Боль, в отличие от других наших ощущений, особенно важна для выживания, и чувство боли напоминает индивидуальный «оптический прибор», позволяющий открывать и закрывать ворота сенсорного восприятия. Например, слепые, глухие или аносмики (люди, не ощущающие запахов) имеют шансы прожить достаточно долго, но этого не скажешь о людях с врожденной нечувствительностью к боли – они, как правило, умирают молодыми от посттравматических осложнений.

Более того, простым усечением пары черепных нервов можно легко ослепить, оглушить человека либо лишить обоняния. Соответствующие пути относительно просты, дискретны и хорошо охарактеризованы.
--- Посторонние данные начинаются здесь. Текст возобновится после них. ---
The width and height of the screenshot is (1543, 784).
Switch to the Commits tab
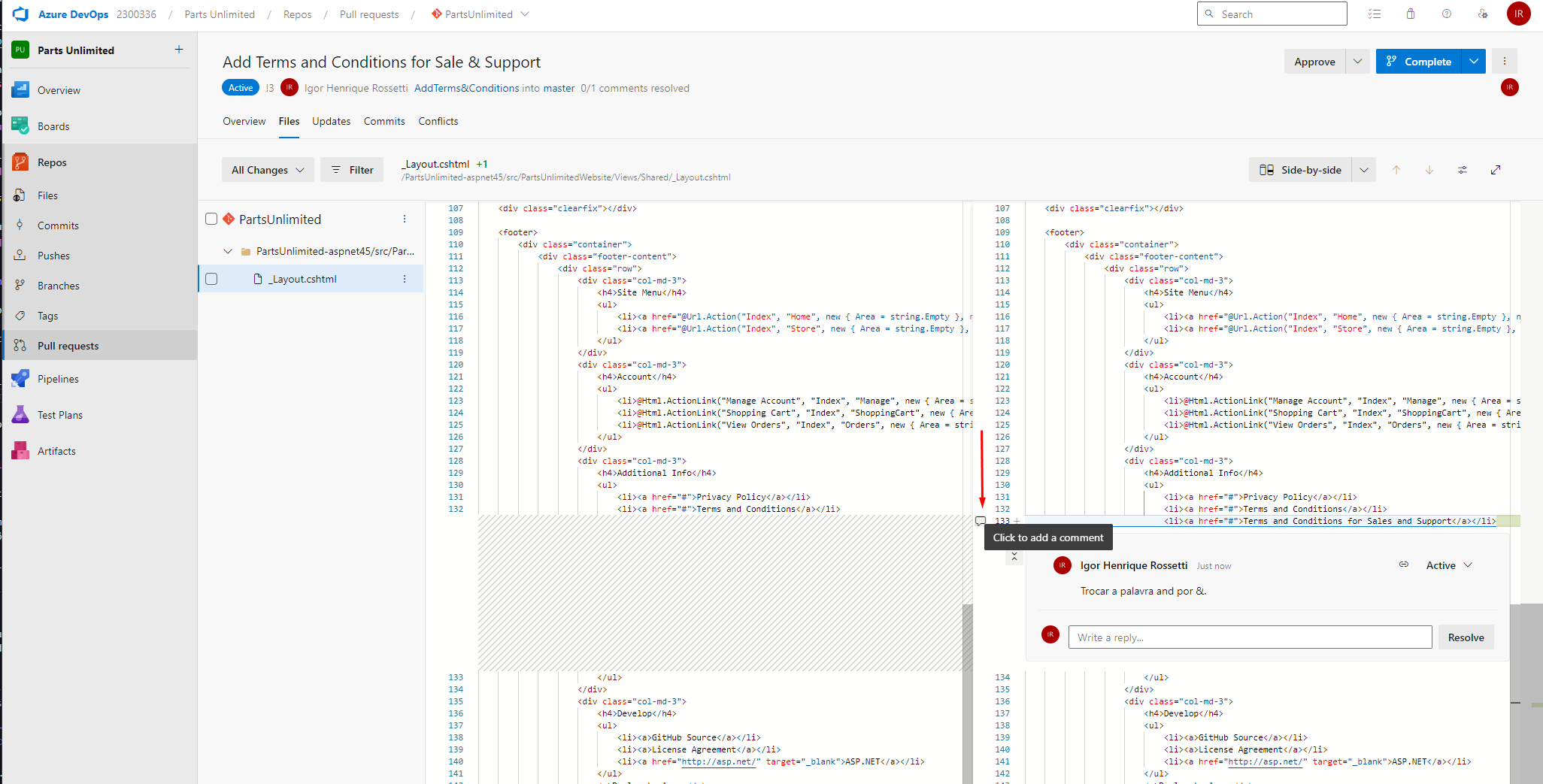coord(383,121)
Боль же обрабатывается избыточно и диффузно, и попросту не существует такого хирургического вмешательства, которое позволило бы облегчить хроническую боль (как же хорошо это известно многим врачам и их пациентам). Напротив, боль передается по взаимопроникающим путям и контурам всему телу и мозгу, ей сопутствует насыщенная нейрохимия опиоидов и антиопиоидов; все это выдает критическую важность боли для выживания.
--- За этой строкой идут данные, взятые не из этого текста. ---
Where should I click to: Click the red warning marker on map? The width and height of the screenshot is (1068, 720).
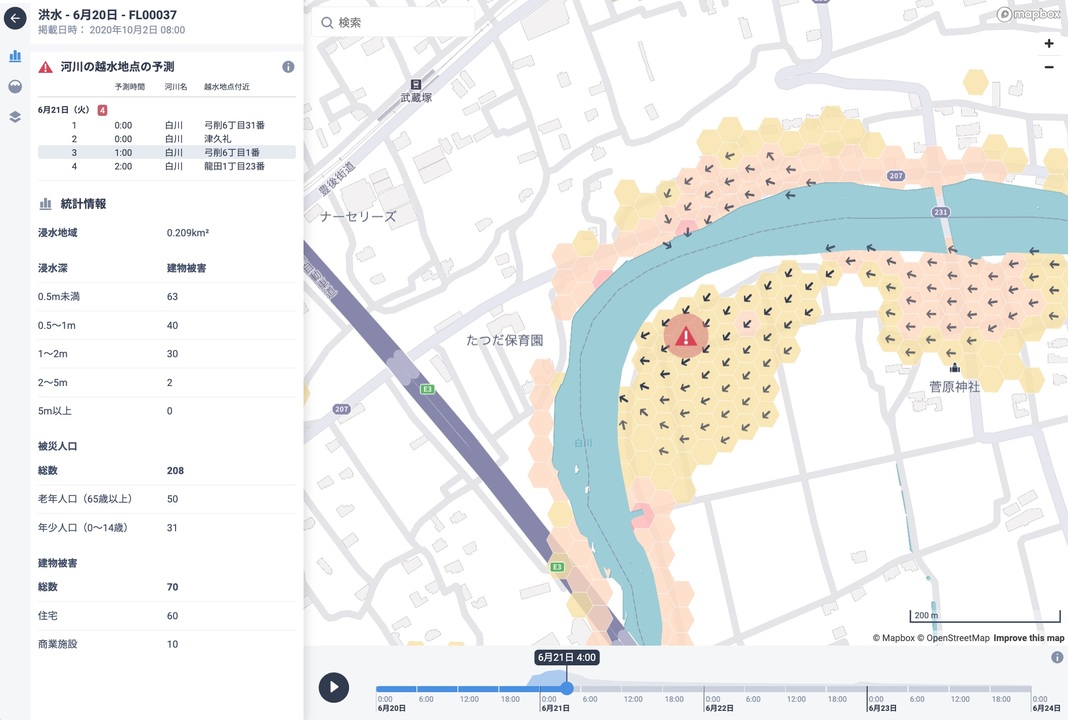(686, 337)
Люди, как и крысы Эрика, в совершенстве умеют угадывать совпадения в окружающей среде. Мы машинально делаем это всю жизнь помногу раз за день. Воздействие наркотиков – не исключение; они быстро начинают ассоциироваться с любой информацией, предшествующей наступлению эффекта от них. Однако наша реакция в данном случае не такая, как на ожидаемый стимул, а прямо противоположная. Собаки Павлова исходили слюной в ответ как на пищу, так и на звонок, ассоциировавшийся у них с приемом пищи. Но если из-за наркотика ротовая полость увлажняется, то намеки на прием наркотика, напротив, вызывают пересыхание во рту. Такое явное противоречие проще понять, оценив, действует ли конкретный процесс непосредственно на ЦНС и затрагивает ли гомеостатические процессы. Наркотик – затрагивает. Обед – нет.